:: WORK ORDER ::
Nothing but the lines from the one including "Click the Reject button" through the last line of the entries, restated exactly, should appear in the answer; omit the pictures.

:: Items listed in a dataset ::
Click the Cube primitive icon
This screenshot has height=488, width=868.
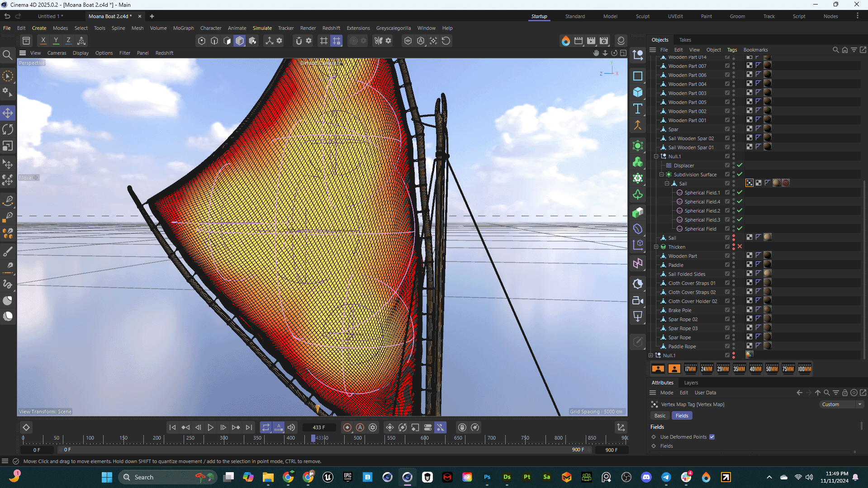tap(638, 92)
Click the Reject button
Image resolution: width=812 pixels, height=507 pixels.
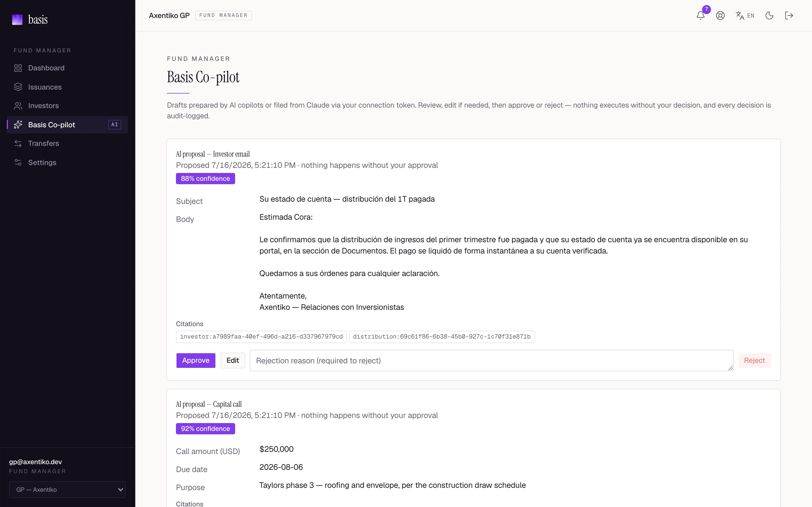click(x=754, y=360)

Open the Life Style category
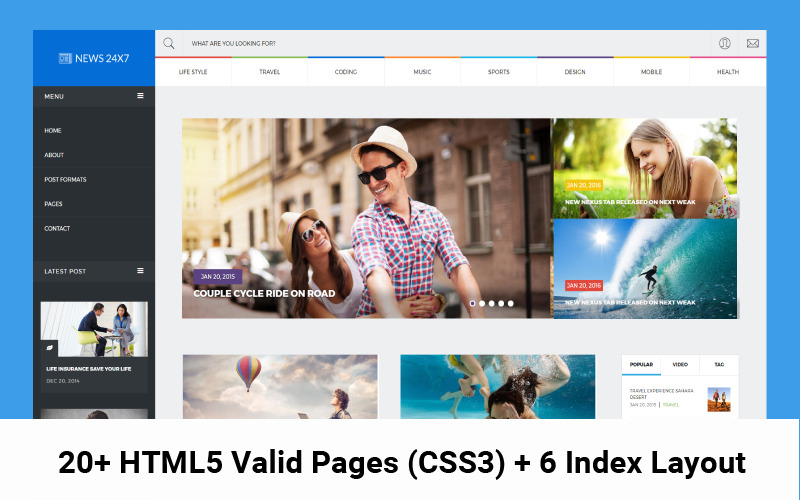(x=193, y=72)
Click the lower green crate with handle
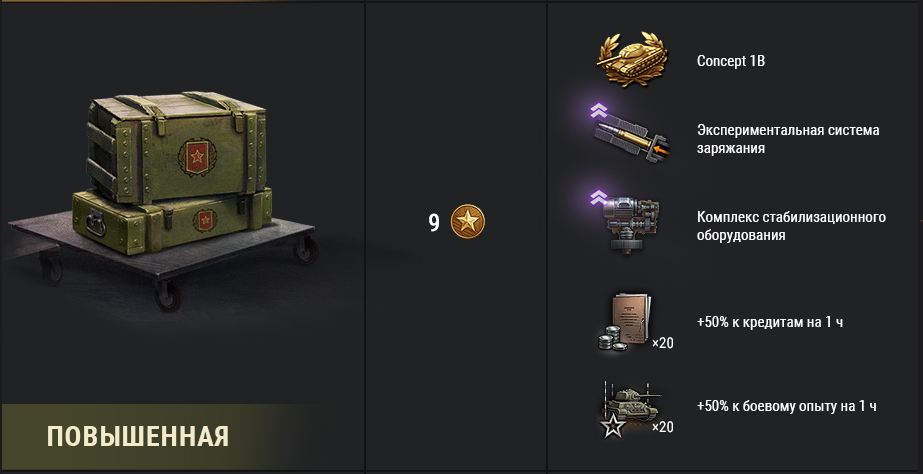The image size is (923, 474). click(x=172, y=221)
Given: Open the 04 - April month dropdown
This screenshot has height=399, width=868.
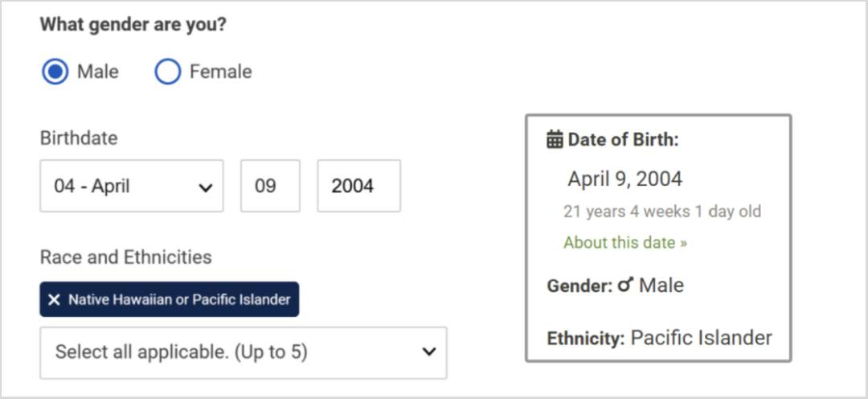Looking at the screenshot, I should (132, 186).
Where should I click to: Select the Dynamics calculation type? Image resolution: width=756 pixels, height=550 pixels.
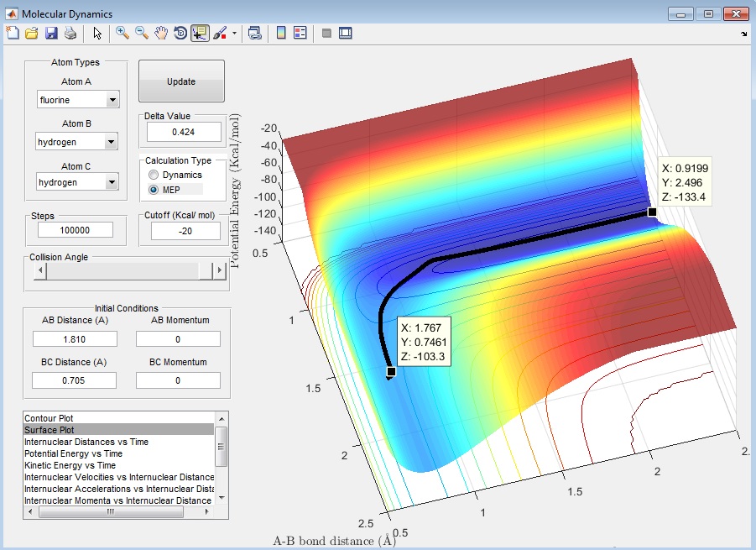click(154, 175)
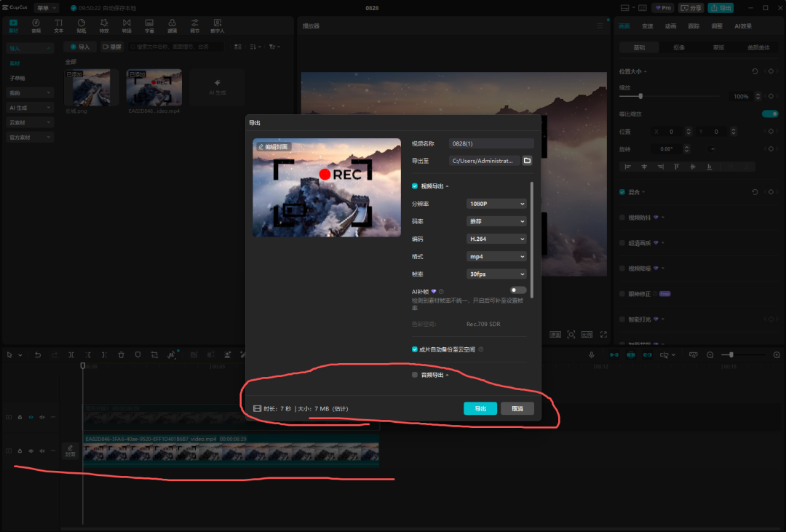Screen dimensions: 786x532
Task: Enable the 音频导出 checkbox
Action: [x=415, y=375]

:: RESULT FOR THIS TASK ::
Click the Reject button
Image resolution: width=812 pixels, height=507 pixels.
click(x=754, y=360)

Open the Life Style category
(x=193, y=72)
Click the lower green crate with handle
The image size is (923, 474). click(x=172, y=221)
Given: Open the 04 - April month dropdown
This screenshot has height=399, width=868.
Looking at the screenshot, I should (132, 186).
Where should I click to: Select the Dynamics calculation type? Image resolution: width=756 pixels, height=550 pixels.
click(154, 175)
Screen dimensions: 786x532
Task: Enable the 音频导出 checkbox
Action: [x=415, y=375]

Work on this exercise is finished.